The more positive the E°, the more likely the species in the half cell is to be reduced. The more negative the E°, the more likely the species in the half cell is to be oxidised.
For exampleIf we compare the following two standard electrode potentials:
Zn²⁺(aq) + 2e⁻ ⇌ Zn(s) E° = −0.76 V
Cu²⁺(aq) + 2e⁻ ⇌ Cu(s) E° = +0.34 V
The more positive value of Cu²⁺/Cu tells us that Cu²⁺ is better at gaining electrons and being reduced than Zn²⁺. Cu²⁺ is a stronger oxidising agent than Zn.
Equally, the Zn(s) is more likely to be oxidised than the Cu(s). Meaning the Zn(s) is a stronger reducing agent than Cu(s).
Remember the redox equilibria written for standard electrode potentials are written in the forward direction (reduction). This means the reverse direction is oxidation. More positive E° values mean forward direction is more likely (reduction), more negative E° values mean reverse direction is more likely (oxidation).
Building an Electrochemical Cell
When two different half-cells are connected together by a wire, electrons will flow through the wire from the half-cell with the more negative electrode potential (stronger reducing agent) to the one with the more positive electrode potential (stronger oxidising agent).
- The half-cell where oxidation happens is called the anode (electrons lost).
- The half-cell where reduction happens is the cathode (electrons gained).
- The salt bridge completes the circuit by allowing ions to move and balance charge.
Standard Cell Potential (E°cell)
The overall voltage (cell potential) produced by an electrochemical cell is the difference in potential between the two half-cells.

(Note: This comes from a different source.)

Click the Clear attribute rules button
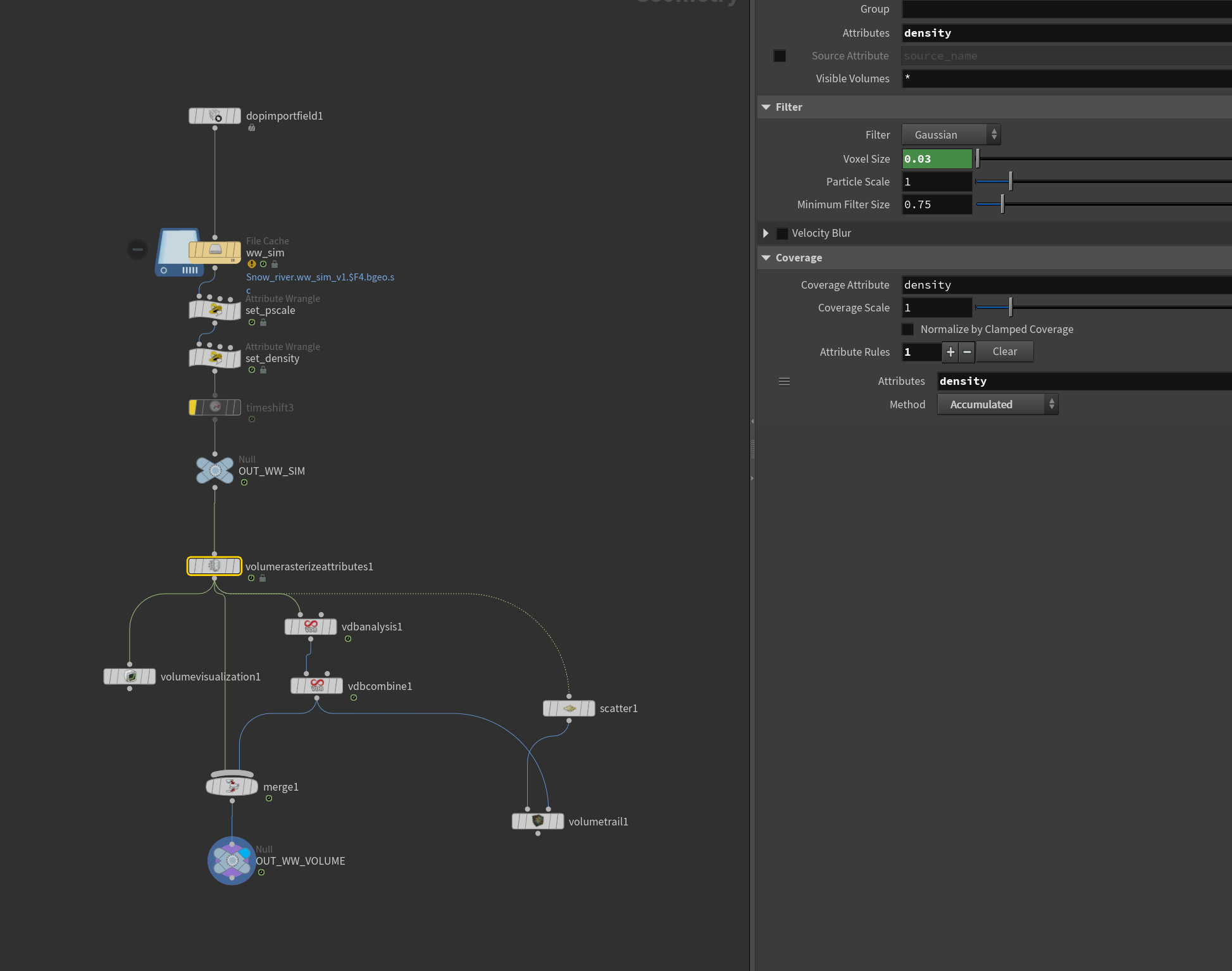Viewport: 1232px width, 971px height. tap(1005, 351)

- E°cathode is the more positive electrode (reduction).
- E°anode is the more negative electrode (oxidation).
This value tells us the driving force of the redox reaction — a bigger E°cell means a more spontaneous reaction (see Gibbs Free Energy Change).
The following two half-cells are connected together. Determine E°cell:
Zn²⁺(aq) + 2e⁻ ⇌ Zn(s) E° = −0.76 V
Cu²⁺(aq) + 2e⁻ ⇌ Cu(s) E° = +0.34 V
The more positive E° is for Cu²⁺/Cu (+0.34 V). This means the Cu²⁺/Cu will be the half cell where reduction occurs — the cathode. The Zn²⁺/Zn will be the half cell where oxidation occurs — the anode.

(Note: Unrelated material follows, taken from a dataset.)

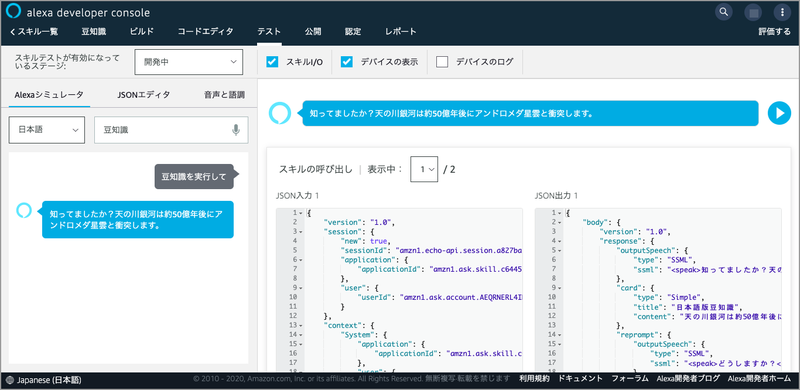Click the microphone icon in the input box

tap(236, 130)
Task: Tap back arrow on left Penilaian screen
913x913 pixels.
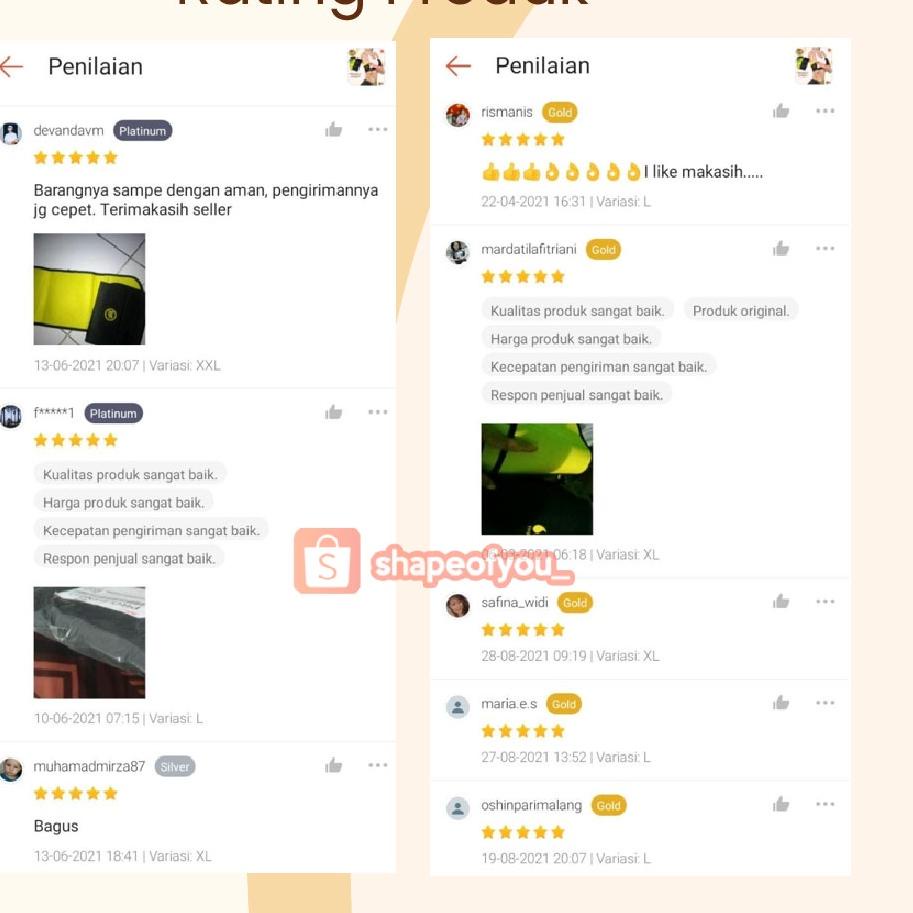Action: click(x=11, y=67)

If E°cell = E°cathode − E°anode
then E°cell = (+0.34) − (−0.76) = +1.10 V
Comparing Oxidising and Reducing Strengths
Electrode potentials allow us to compare the oxidising and reducing ability of substances:
- A more positive E° means better at gaining electrons = stronger oxidising agent
- A more negative E° means better at losing electrons = stronger reducing agent
These values are usually arranged into an electrochemical series from most negative to most positive (see above), giving a powerful tool for predicting redox reactions.
Cell Notation
In electrochemistry, cells are written using a shorthand:
- A single vertical line (|) separates different phases (solid, liquid, aqueous).
- A double line (||) represents the salt bridge.

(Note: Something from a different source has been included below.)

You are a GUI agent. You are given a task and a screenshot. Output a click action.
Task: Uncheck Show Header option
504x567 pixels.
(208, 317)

- The anode (oxidation) is written on the left, and the cathode (reduction) on the right.
For example Write the conventional cell notation for an electrochemical cell made from the following:
Zn²⁺(aq) + 2e⁻ ⇌ Zn(s) E° = −0.76 V
Cu²⁺(aq) + 2e⁻ ⇌ Cu(s) E° = +0.34 V
We’ve already established (see above) Cu²⁺/Cu is the cathode, where reduction happens. Cu²⁺ will be reduced to Cu. Equally, Zn²⁺/Zn is the anode, where oxidation happens, Zn will be oxidised to Zn²⁺.
Anode is written on the left with the Zn(s) and Zn²⁺(aq) separated by a vertical line as they are in different phases. Cathode is written on the right with the Cu²⁺(aq) and Cu(s) again separated by a vertical line.
Zn(s) | Zn²⁺(aq) || Cu²⁺(aq) | Cu(s)
Summary
- Electrode potentials measure the tendency of species to be reduced or oxidised.
- These are always compared to the Standard Hydrogen Electrode (SHE) under standard conditions.
- Half-cells can be combined to form electrochemical cells; electrons flow from more negative to more positive E° values.
- The difference in electrode potentials gives the cell voltage, E°cell = E°(cathode) − E°(anode).
- The electrochemical series helps predict the direction and feasibility of redox reactions.